*** Excerpted records Section Begins ***

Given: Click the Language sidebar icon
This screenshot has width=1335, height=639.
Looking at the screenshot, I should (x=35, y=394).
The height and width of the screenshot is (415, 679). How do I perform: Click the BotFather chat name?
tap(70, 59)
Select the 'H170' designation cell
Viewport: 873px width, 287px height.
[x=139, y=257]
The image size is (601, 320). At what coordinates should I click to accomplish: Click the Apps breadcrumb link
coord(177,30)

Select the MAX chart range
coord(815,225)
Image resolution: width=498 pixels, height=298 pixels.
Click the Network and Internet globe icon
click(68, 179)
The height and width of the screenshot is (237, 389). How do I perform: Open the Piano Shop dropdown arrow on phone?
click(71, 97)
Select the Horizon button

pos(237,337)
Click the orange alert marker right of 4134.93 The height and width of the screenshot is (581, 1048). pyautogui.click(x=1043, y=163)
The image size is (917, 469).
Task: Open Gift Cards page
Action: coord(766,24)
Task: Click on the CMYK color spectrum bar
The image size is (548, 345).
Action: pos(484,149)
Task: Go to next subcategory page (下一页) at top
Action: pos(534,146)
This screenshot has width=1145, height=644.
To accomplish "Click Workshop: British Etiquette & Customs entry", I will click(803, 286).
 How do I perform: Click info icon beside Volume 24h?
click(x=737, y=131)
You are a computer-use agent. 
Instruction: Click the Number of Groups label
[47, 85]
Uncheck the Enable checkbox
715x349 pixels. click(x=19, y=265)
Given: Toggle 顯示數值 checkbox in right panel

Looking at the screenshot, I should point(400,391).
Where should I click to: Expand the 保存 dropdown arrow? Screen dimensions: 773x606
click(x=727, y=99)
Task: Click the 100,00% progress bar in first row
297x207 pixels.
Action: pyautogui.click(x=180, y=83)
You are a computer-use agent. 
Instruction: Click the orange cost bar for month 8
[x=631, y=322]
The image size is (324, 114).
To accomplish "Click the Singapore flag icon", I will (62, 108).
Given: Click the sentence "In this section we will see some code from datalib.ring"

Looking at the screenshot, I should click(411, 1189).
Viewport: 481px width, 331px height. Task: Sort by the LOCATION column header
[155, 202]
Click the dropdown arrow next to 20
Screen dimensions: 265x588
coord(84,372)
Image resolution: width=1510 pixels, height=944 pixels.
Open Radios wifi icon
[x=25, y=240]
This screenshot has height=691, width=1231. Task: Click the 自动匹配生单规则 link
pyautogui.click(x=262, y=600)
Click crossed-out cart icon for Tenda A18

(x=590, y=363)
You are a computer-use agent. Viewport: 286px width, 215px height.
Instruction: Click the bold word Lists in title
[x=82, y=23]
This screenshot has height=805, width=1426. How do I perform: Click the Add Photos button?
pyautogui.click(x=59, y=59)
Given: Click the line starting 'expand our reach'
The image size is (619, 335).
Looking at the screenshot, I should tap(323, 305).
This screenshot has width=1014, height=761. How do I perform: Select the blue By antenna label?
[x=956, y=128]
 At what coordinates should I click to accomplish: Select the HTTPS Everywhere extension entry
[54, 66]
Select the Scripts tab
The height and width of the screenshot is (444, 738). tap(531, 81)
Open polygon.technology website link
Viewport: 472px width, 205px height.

*** Excerpted records Section Ends ***

* Exercise requirements: Nothing in the data should be left out when you retype it exactly.

* Task output:
Given: Click the Language sidebar icon
This screenshot has width=1335, height=639.
Looking at the screenshot, I should (x=35, y=394).
The height and width of the screenshot is (415, 679). How do I perform: Click the BotFather chat name?
tap(70, 59)
Select the 'H170' designation cell
Viewport: 873px width, 287px height.
[x=139, y=257]
The image size is (601, 320). At what coordinates should I click to accomplish: Click the Apps breadcrumb link
coord(177,30)

Select the MAX chart range
coord(815,225)
Image resolution: width=498 pixels, height=298 pixels.
Click the Network and Internet globe icon
click(68, 179)
The height and width of the screenshot is (237, 389). How do I perform: Open the Piano Shop dropdown arrow on phone?
click(71, 97)
Select the Horizon button

pos(237,337)
Click the orange alert marker right of 4134.93 The height and width of the screenshot is (581, 1048). pyautogui.click(x=1043, y=163)
The image size is (917, 469).
Task: Open Gift Cards page
Action: coord(766,24)
Task: Click on the CMYK color spectrum bar
The image size is (548, 345).
Action: pos(484,149)
Task: Go to next subcategory page (下一页) at top
Action: pos(534,146)
This screenshot has width=1145, height=644.
To accomplish "Click Workshop: British Etiquette & Customs entry", I will click(803, 286).
 How do I perform: Click info icon beside Volume 24h?
click(x=737, y=131)
You are a computer-use agent. 
Instruction: Click the Number of Groups label
[47, 85]
Uncheck the Enable checkbox
715x349 pixels. click(x=19, y=265)
Given: Toggle 顯示數值 checkbox in right panel

Looking at the screenshot, I should point(400,391).
Where should I click to: Expand the 保存 dropdown arrow? Screen dimensions: 773x606
click(x=727, y=99)
Task: Click the 100,00% progress bar in first row
297x207 pixels.
Action: pyautogui.click(x=180, y=83)
You are a computer-use agent. 
Instruction: Click the orange cost bar for month 8
[x=631, y=322]
The image size is (324, 114).
To accomplish "Click the Singapore flag icon", I will (62, 108).
Given: Click the sentence "In this section we will see some code from datalib.ring"

Looking at the screenshot, I should click(411, 1189).
Viewport: 481px width, 331px height. Task: Sort by the LOCATION column header
[155, 202]
Click the dropdown arrow next to 20
Screen dimensions: 265x588
coord(84,372)
Image resolution: width=1510 pixels, height=944 pixels.
Open Radios wifi icon
[x=25, y=240]
This screenshot has height=691, width=1231. Task: Click the 自动匹配生单规则 link
pyautogui.click(x=262, y=600)
Click crossed-out cart icon for Tenda A18

(x=590, y=363)
You are a computer-use agent. Viewport: 286px width, 215px height.
Instruction: Click the bold word Lists in title
[x=82, y=23]
This screenshot has height=805, width=1426. How do I perform: Click the Add Photos button?
pyautogui.click(x=59, y=59)
Given: Click the line starting 'expand our reach'
The image size is (619, 335).
Looking at the screenshot, I should tap(323, 305).
This screenshot has width=1014, height=761. How do I perform: Select the blue By antenna label?
[x=956, y=128]
 At what coordinates should I click to accomplish: Select the HTTPS Everywhere extension entry
[54, 66]
Select the Scripts tab
The height and width of the screenshot is (444, 738). tap(531, 81)
Open polygon.technology website link
Viewport: 472px width, 205px height.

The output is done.